» Exercise instructions
Your answer should be the exact lines of the data below from the one containing "Click the creator name input field" through the one containing "This screenshot has height=478, width=1084."; please include nothing else.

» Records from a dataset
.....

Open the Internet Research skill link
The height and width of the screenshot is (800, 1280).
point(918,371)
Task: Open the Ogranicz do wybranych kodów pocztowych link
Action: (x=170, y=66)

.....

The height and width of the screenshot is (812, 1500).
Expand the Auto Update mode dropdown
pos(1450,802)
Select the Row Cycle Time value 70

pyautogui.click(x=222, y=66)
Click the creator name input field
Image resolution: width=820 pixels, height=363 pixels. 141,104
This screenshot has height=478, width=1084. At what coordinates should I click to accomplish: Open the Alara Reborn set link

.....

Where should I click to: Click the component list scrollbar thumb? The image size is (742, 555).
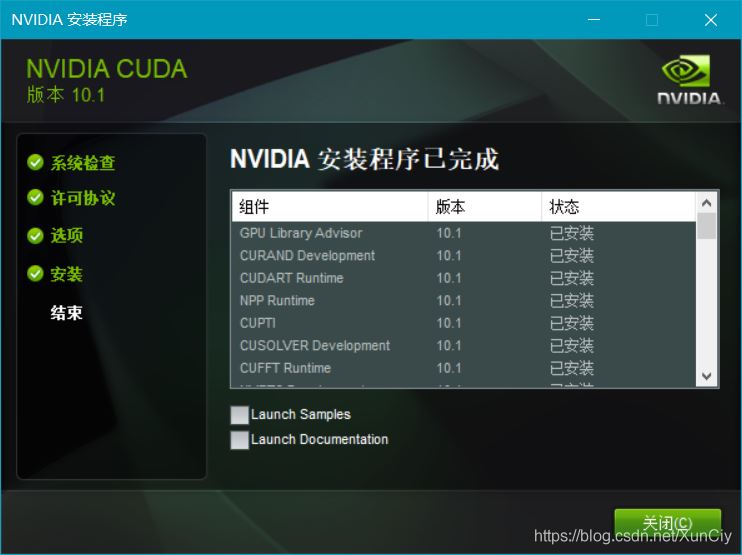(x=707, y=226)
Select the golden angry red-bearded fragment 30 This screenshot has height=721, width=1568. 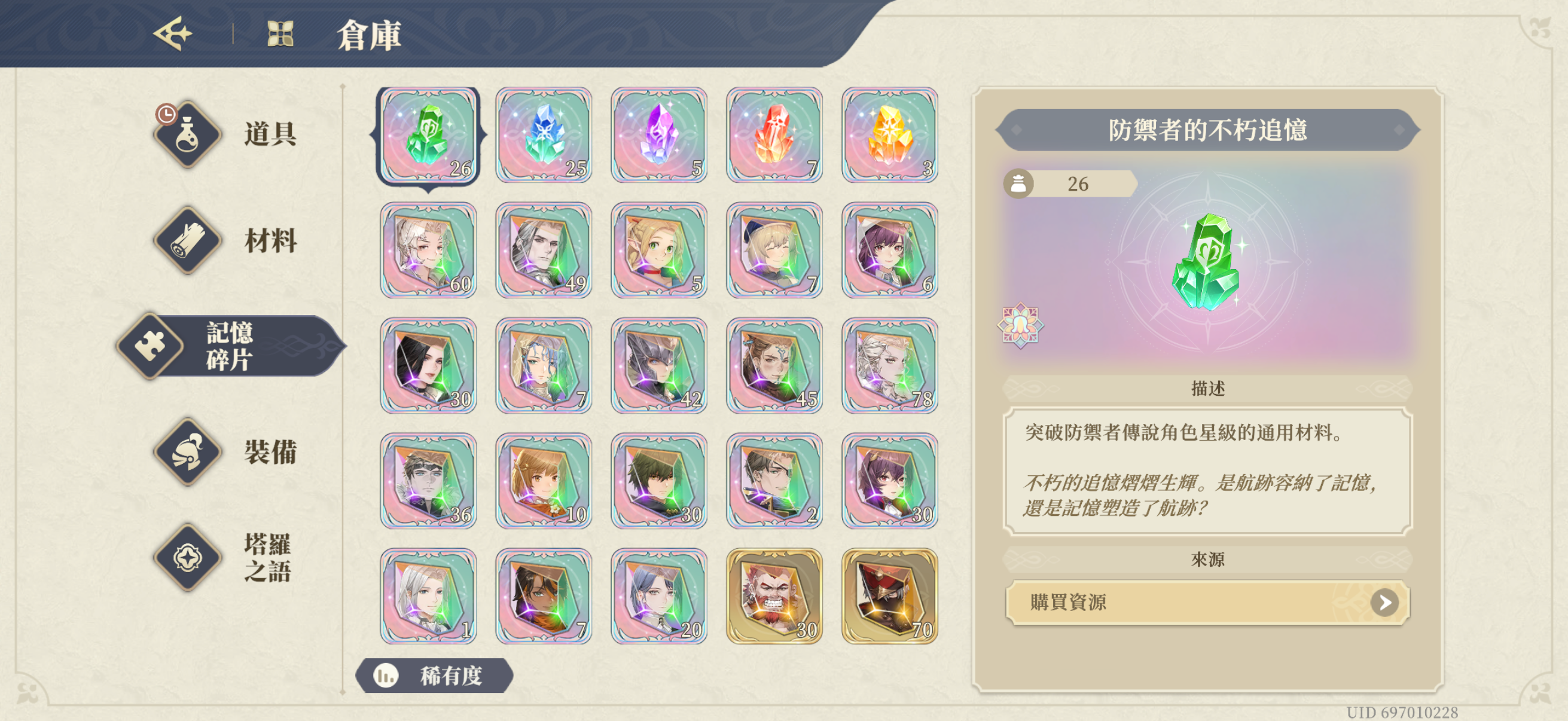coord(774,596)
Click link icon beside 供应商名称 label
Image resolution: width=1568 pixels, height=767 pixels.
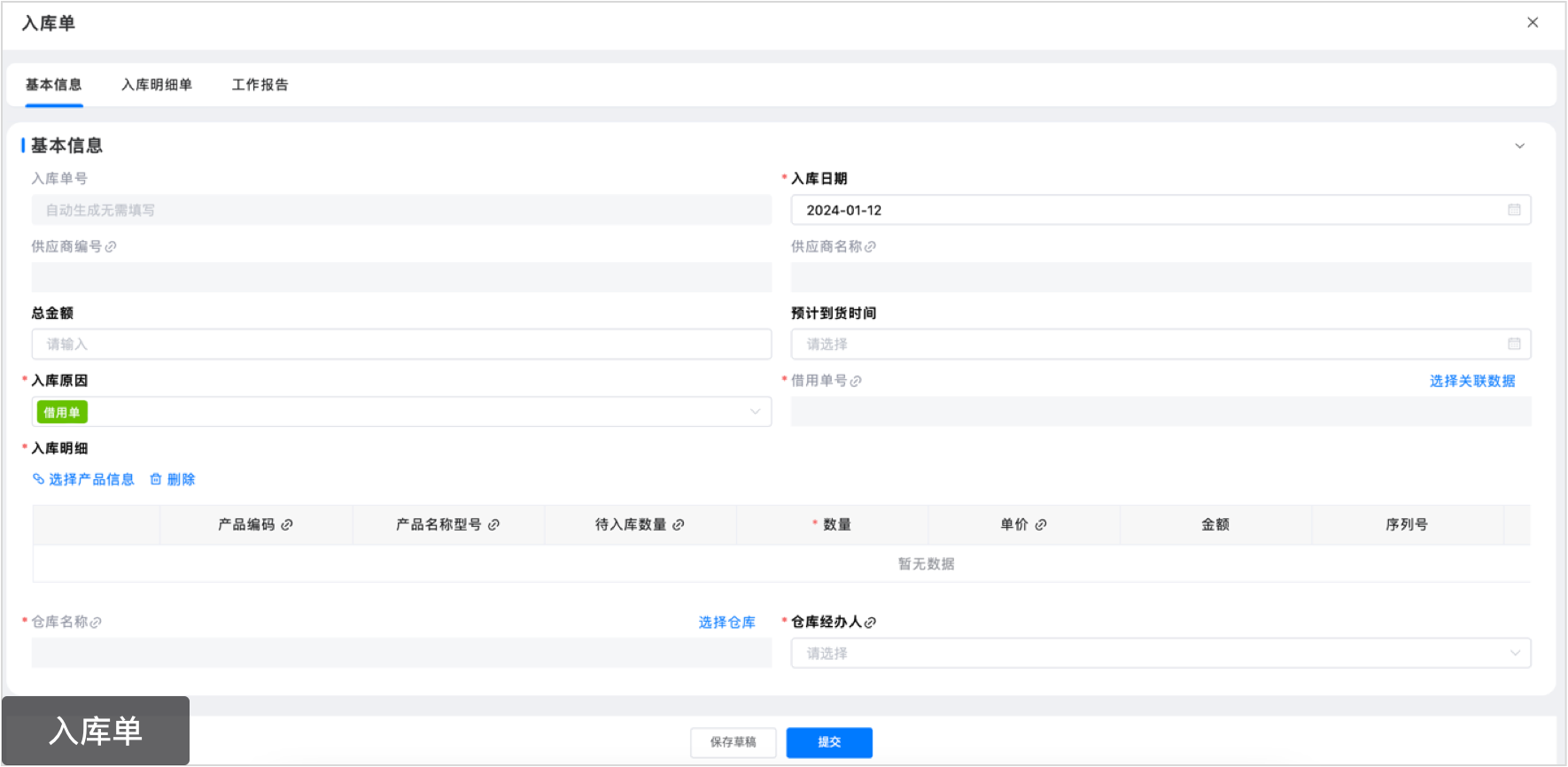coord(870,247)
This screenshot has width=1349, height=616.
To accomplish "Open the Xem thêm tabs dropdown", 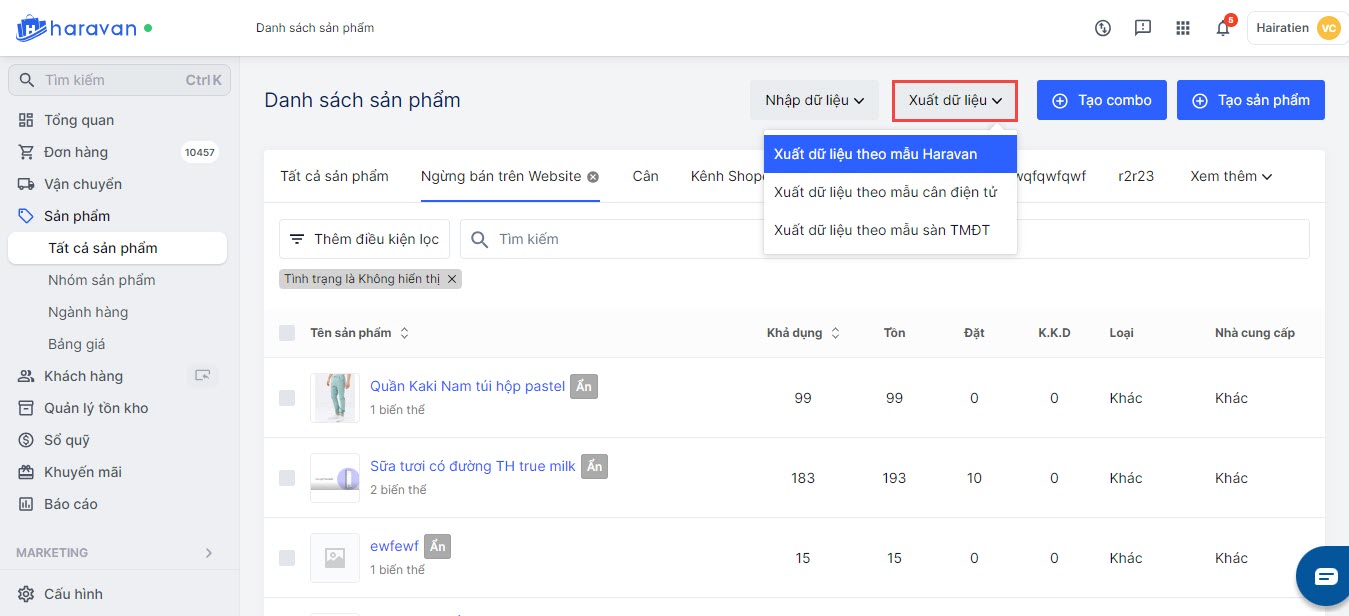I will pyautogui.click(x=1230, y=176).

.....

» Response to this task
Click the creator name input field
Image resolution: width=820 pixels, height=363 pixels. 141,104
This screenshot has height=478, width=1084. At what coordinates should I click to accomplish: Open the Alara Reborn set link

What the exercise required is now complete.